L'exception établie dans cet article peut être soutenue comme empreinte d'une espèce de sagesse et de justice. En effet, l'homme exaspéré qui reçoit une offense ou une insulte ne peut-il pas en demander et obtenir la réparation suffisante?

En interprétant cette exception dans un sens absolu, l'impotence, au lieu d'être un empêchement, deviendrait un avantage pour celui qui, tout naturellement, pour en jouir, passerait son temps dans les salles du tir au pistolet.

Dans tout autre degré d'offense (art. 28 et 29), la justice demande que le choix des armes lui soit attribué.

Quiconque peut frapper, n'est-il pas censé pouvoir se servir de toute arme pour donner satisfaction?

Des empêchements anodins, soit de minime conséquence, sont insuffisants pour être en droit d'alléguer l'impotence.

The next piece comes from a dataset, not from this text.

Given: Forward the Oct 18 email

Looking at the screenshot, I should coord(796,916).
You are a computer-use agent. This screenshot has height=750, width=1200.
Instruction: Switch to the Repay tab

L'impotence, état exceptionnel, doit être prouvée, constatée et admise par les témoins, toujours sous leur responsabilité.

SUR L'ARTICLE 26.

Les droits accordés dans les situations exceptionnelles n'ont point pour but de créer des situations privilégiées, mais bien de remédier, dans les limites du juste et du possible, aux situations défectueuses, par des dispositions prises à titre de compensation, dispositions soumises, d'ailleurs, au contrôle et à l'appréciation des témoins.

Ceci dit, en thèse générale, et s'appliquent également aux articles 24 et 25, comme du reste à tous les articles d'exception, nous ne croyons pas devoir insister sur la justice de la règle établie dans l'article 26.